The whole migration took 45 minutes. We did not touch Kafka, Pulsar, or Veltrix connectors again.

Results

• p99 latency for the leaderboard dropped from 800 ms to 16 ms.
• CPU on the Postgres primary fell from 65 % to 28 %.
• Pods that were OOM‑killing were scaled down to zero.
• Huntcore’s INSERT latency stayed at 2 ms; the view refresh added 12 ms, well within the 50 ms SLA.

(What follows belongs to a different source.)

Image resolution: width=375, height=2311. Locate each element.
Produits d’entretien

Veltrix remains in use for the audit trail and purple‑team dashboards, but it is disconnected from the real‑time score pipeline. The NOTIFY channel is now strictly for cache invalidation and is tuned with:

listen_addresses='*'
shared_preload_libraries='pg_stat_statements'
# 32 MB ring buffer to avoid the original 8 KB overflow

Lessons Learned

• Avoid over‑engineering the event stream. Kafka or Pulsar add hidden costs (rebalance latency, disk quotas) that can outweigh their benefits for intra‑service communication.
• Measure durability semantics early. Postgres NOTIFY is fire‑and‑forget; it does not replay failed listeners. Adding an idempotency key derived from event_id and player_id eliminated phantom scores without extra infrastructure.
• Feature‑flag critical changes. A junior engineer accidentally ran REFRESH MATERIALIZED VIEW without CONCURRENTLY, locking the table for 3 seconds during the first canary. The flag allowed a clean rollback.
• Run realistic load tests. A 24‑hour test with actual Halloween traffic would have exposed the rebalance blinking before production.

In hindsight, keeping the event stream inside Postgres and leveraging its native materialized view capabilities proved far simpler, more reliable, and far more performant for our real‑time leaderboard.